══ Source records
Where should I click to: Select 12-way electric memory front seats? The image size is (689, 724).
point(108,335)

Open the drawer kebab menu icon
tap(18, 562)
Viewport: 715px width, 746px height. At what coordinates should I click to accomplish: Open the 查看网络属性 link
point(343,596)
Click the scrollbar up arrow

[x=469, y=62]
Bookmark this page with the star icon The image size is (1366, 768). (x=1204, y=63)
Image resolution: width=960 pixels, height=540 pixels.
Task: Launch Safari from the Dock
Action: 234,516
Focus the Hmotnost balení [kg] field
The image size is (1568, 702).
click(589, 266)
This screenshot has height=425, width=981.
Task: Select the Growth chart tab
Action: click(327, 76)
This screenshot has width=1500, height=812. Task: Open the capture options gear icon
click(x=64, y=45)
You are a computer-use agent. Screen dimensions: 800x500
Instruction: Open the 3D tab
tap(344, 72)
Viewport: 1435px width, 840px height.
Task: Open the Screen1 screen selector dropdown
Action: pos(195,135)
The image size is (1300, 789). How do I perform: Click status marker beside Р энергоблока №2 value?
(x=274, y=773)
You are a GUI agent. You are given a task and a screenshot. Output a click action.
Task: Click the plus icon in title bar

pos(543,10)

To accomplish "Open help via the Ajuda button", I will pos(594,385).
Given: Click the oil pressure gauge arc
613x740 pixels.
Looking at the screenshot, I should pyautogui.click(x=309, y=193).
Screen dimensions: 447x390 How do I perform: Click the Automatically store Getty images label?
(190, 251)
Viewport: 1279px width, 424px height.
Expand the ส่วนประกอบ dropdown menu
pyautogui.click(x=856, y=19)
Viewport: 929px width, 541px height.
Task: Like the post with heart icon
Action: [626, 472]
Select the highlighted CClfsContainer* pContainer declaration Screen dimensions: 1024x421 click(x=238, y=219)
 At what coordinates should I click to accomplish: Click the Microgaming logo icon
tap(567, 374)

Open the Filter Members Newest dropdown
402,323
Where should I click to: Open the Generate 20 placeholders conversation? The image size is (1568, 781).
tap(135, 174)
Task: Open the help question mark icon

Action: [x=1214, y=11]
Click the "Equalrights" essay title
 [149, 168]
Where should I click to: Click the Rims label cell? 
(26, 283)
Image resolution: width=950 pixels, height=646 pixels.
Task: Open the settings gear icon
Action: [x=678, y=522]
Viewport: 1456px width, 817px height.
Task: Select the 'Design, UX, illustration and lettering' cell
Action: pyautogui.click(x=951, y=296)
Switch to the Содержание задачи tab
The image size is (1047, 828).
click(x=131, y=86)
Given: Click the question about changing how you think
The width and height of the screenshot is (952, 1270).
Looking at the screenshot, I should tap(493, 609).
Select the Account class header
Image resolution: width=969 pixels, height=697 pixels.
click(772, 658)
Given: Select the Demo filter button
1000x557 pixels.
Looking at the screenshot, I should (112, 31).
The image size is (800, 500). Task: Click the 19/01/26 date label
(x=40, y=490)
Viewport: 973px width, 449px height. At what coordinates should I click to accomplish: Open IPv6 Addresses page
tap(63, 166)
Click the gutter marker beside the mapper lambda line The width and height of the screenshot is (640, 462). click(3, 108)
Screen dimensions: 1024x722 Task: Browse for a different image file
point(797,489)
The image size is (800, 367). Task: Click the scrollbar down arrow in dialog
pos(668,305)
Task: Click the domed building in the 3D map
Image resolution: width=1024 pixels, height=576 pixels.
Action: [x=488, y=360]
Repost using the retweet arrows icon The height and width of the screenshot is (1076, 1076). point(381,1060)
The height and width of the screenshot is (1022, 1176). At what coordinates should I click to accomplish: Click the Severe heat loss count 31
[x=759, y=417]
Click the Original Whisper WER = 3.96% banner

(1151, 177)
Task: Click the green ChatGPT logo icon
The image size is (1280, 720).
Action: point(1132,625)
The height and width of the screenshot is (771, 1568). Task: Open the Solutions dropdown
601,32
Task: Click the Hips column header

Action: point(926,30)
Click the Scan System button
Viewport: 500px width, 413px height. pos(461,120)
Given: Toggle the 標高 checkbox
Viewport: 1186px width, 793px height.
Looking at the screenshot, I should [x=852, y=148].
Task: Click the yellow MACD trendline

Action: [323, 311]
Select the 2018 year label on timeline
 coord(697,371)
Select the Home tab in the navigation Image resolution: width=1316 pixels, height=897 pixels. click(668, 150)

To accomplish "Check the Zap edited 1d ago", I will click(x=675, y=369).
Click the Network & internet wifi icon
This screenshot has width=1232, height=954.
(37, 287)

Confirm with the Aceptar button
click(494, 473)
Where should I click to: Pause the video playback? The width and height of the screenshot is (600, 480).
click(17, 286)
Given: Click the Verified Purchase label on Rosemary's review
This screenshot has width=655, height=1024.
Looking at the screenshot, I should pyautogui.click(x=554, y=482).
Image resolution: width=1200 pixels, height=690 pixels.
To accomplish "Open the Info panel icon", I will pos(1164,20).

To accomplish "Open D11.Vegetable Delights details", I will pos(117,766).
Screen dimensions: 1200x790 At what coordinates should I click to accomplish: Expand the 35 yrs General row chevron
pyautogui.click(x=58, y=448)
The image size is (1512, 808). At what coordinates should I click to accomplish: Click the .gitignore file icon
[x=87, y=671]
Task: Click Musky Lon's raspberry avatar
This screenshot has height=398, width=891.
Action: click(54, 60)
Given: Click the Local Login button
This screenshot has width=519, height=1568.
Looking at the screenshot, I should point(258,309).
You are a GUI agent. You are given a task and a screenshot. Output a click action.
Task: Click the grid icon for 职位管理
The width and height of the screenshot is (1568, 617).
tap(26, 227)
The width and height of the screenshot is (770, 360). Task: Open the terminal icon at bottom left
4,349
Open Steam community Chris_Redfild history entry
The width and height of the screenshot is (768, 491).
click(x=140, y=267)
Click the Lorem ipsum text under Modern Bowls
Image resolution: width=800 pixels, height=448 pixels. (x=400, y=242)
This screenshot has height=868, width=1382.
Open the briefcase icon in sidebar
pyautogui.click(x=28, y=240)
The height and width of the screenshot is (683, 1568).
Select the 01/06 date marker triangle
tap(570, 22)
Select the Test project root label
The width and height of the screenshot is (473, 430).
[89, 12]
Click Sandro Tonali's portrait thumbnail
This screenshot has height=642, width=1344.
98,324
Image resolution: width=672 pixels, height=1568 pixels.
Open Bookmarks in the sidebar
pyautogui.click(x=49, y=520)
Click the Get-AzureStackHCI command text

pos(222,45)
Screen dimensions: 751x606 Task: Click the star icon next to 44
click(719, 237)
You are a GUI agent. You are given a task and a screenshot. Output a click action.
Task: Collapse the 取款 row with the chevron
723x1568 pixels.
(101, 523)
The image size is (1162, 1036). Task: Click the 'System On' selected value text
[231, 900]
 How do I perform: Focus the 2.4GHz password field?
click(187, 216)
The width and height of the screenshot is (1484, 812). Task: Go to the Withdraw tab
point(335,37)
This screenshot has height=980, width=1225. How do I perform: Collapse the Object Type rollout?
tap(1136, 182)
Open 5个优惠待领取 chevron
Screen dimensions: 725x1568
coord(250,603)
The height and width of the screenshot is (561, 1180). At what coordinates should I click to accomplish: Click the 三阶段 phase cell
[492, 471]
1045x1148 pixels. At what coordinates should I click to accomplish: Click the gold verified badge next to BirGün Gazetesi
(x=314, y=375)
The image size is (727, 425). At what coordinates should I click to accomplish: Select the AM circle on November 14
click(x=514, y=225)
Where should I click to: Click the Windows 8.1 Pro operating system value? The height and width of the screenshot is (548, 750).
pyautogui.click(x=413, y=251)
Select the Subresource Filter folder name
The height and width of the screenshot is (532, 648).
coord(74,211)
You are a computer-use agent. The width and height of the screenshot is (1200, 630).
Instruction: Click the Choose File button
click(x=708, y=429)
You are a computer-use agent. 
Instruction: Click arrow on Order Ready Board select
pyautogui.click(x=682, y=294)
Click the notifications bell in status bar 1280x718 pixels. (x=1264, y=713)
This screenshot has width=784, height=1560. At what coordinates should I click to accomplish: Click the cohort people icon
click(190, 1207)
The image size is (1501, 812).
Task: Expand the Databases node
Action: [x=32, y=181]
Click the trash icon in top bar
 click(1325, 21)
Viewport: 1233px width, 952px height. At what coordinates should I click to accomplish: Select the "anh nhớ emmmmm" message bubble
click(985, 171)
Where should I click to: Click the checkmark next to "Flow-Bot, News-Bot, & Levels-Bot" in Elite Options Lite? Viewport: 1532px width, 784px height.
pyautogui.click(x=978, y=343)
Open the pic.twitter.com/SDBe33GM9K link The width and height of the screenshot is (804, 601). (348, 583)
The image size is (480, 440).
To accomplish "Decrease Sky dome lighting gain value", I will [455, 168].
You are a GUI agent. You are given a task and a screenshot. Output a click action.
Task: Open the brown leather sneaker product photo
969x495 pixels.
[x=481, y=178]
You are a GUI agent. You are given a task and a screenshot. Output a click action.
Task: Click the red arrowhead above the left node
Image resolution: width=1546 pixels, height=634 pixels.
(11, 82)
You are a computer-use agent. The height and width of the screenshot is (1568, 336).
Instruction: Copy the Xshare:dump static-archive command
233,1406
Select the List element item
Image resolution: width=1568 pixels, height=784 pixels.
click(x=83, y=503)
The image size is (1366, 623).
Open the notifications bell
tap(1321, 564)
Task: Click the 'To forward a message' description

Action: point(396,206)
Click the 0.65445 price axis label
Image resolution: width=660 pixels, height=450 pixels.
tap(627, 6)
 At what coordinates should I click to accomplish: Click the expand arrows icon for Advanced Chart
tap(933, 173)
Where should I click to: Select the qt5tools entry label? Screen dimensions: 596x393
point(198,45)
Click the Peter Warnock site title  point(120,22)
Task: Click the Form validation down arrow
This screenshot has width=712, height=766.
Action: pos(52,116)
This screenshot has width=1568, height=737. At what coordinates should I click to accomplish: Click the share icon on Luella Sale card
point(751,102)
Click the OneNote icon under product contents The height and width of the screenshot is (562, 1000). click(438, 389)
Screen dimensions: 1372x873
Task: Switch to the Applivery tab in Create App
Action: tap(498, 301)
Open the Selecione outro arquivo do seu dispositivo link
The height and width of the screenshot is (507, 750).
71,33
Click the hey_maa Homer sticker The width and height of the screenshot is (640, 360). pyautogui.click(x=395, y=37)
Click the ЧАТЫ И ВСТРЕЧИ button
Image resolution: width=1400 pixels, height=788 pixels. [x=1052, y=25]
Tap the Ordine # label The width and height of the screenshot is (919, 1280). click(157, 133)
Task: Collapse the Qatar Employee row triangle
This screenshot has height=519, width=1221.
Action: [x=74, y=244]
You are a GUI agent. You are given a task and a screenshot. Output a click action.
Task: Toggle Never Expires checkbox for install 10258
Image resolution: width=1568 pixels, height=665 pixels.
════
* [Exercise brief]:
Find the string "Toggle" in the records, then copy each line where it occurs.

* [Response to this exercise]:
Given: Toggle the 標高 checkbox
Task: Toggle Never Expires checkbox for install 10258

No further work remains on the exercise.